Burnin’ Bangin’ Sun’

« Là on boit pour enterrer nos partielles. C’est la dernière ligne droite avant les vacances », éthylise Frédéric, mardi dernier au Moulin Joli. Le mercure réchauffe le tube des plus de 25 degrés et la grosse tendance des tongs en plastiques et sabots ouverts en cuir s’expose en terrasse. Cette mise en forme pré-estivale vient donner des idées à nos établissements pour attirer un maximum de clients et un gros rouleau de tickets de caisse.


Le temps des nuits à rallonge semble effectivement s’installer. Outre les apéros du Fish (tous les jeudis), certains commencent à ventiler leurs murs comme l’Art Com Studio qui nous annonce une Opération Apéro’Mix vendredi prochain. La suite des beuveries de fin de journée ne saurait tarder et l’on espère retrouver celle qui égalera enfin feu Who’s Next du New York New York. Si dimanche matin, la Divine Comédie ne désemplit toujours pas de kid-clubbers à moitié dévêtus et toujours aussi sexuels et souriants, le club va devoir faire face à deux rivaux potentiels que sont le KKo (rue Thomassin) et Le Bateau Blanc (quai Augagneur).
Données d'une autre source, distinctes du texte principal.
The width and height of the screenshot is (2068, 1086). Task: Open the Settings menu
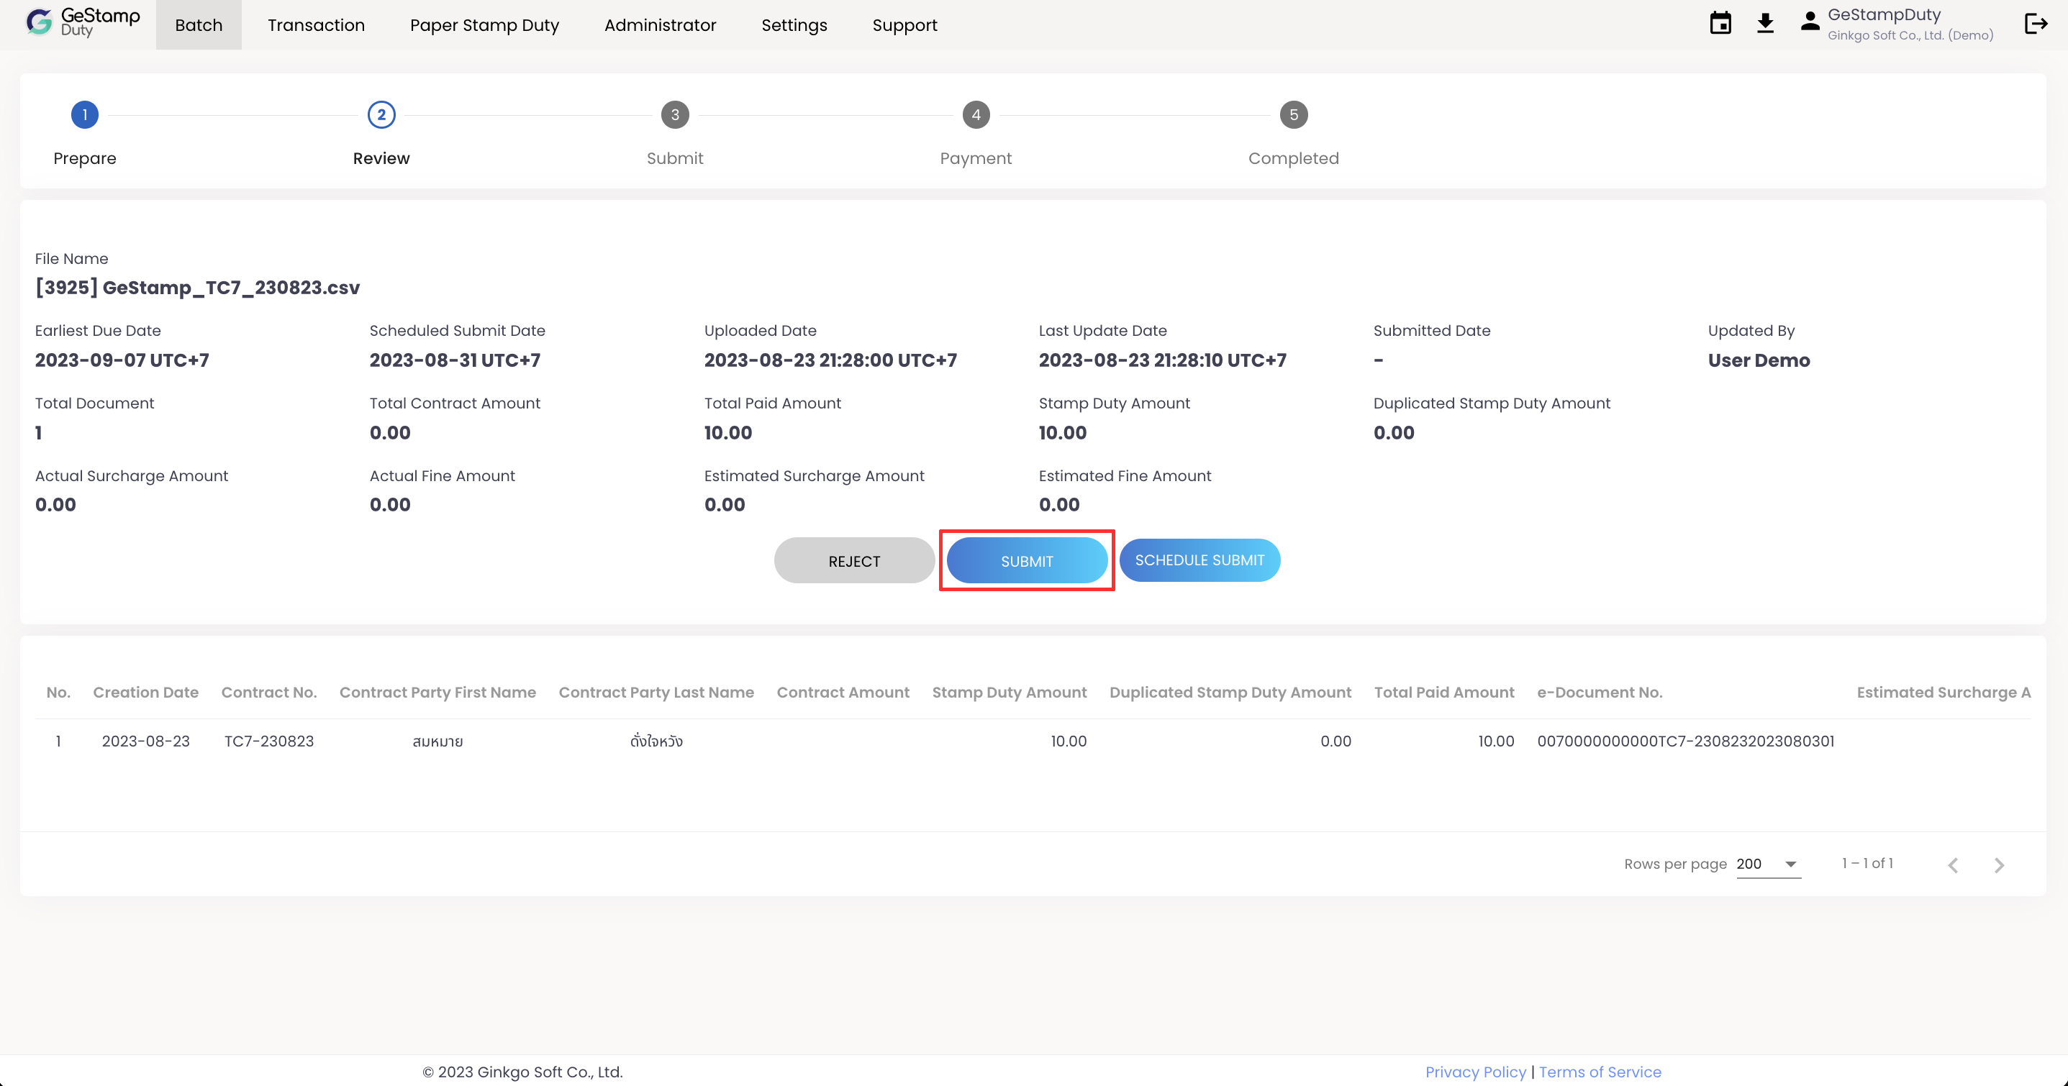794,25
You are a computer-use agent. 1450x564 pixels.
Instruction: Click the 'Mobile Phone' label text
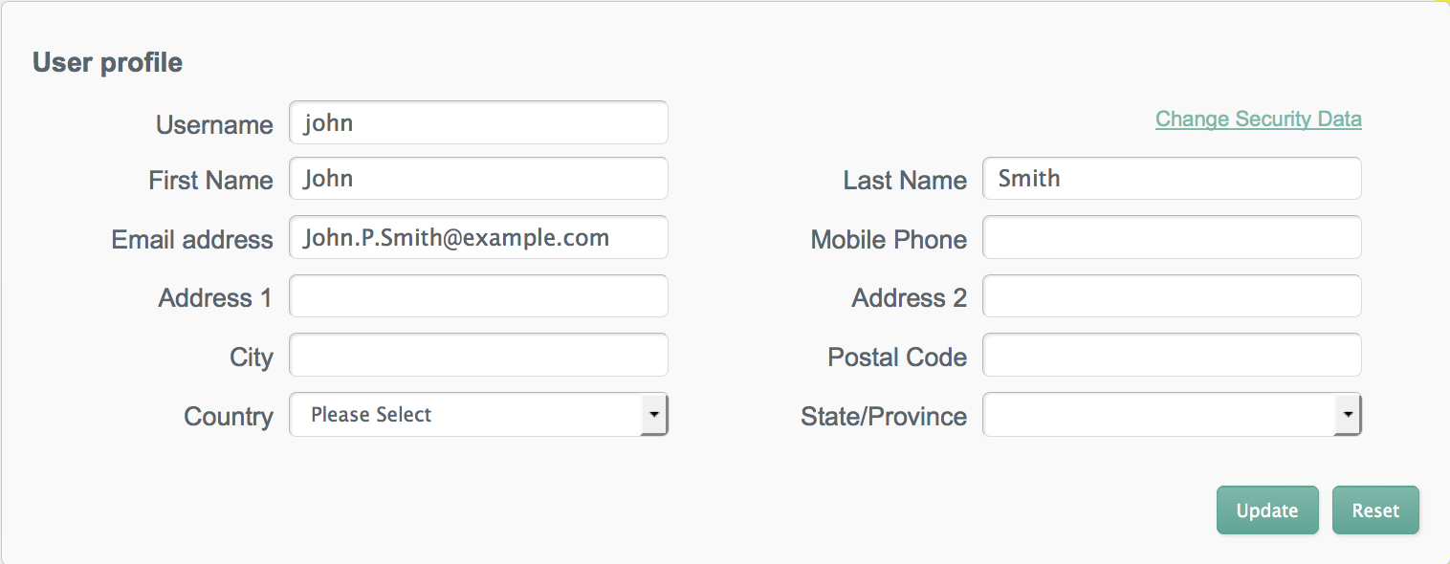889,239
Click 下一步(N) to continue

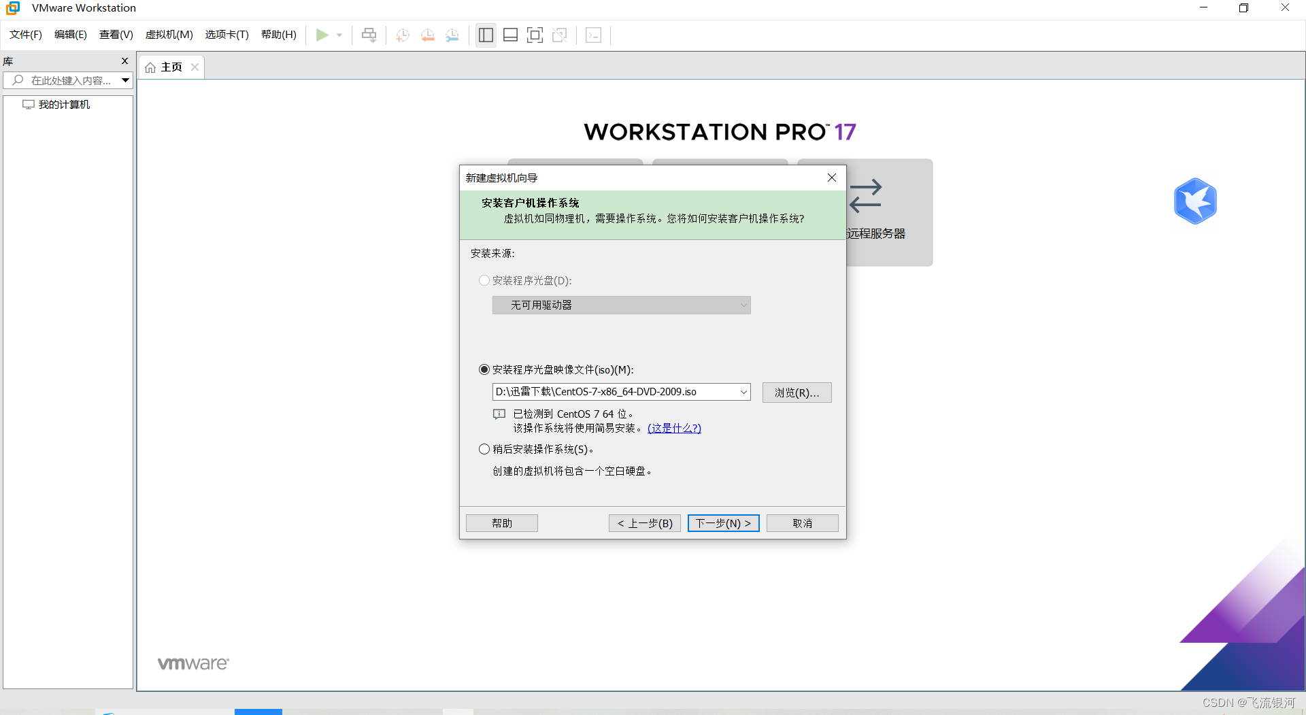[x=723, y=523]
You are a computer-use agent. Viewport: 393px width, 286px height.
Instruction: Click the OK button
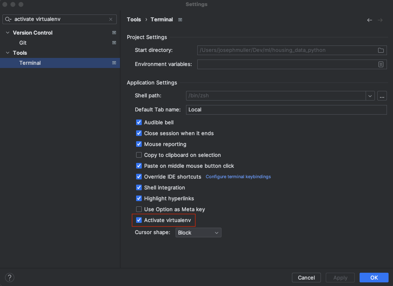pyautogui.click(x=374, y=278)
Évidemment, vacances ou pas, sur ces trois afters avancées, seuls deux au mieux pourront retenir la nuit finie. Lyon n’est pas Paris et le public local des soirées du dimanche ou des afters reste réduit et à l’attitude assez solidaire : « Je vais là où il y a du monde. Je ne veux pas me faire chier dans un club où trois mecs se court après », synthétise une jeune club-babe. La Divine Comédie n’a donc pas beaucoup de soucis à se faire pour ses rendez-vous matinaux.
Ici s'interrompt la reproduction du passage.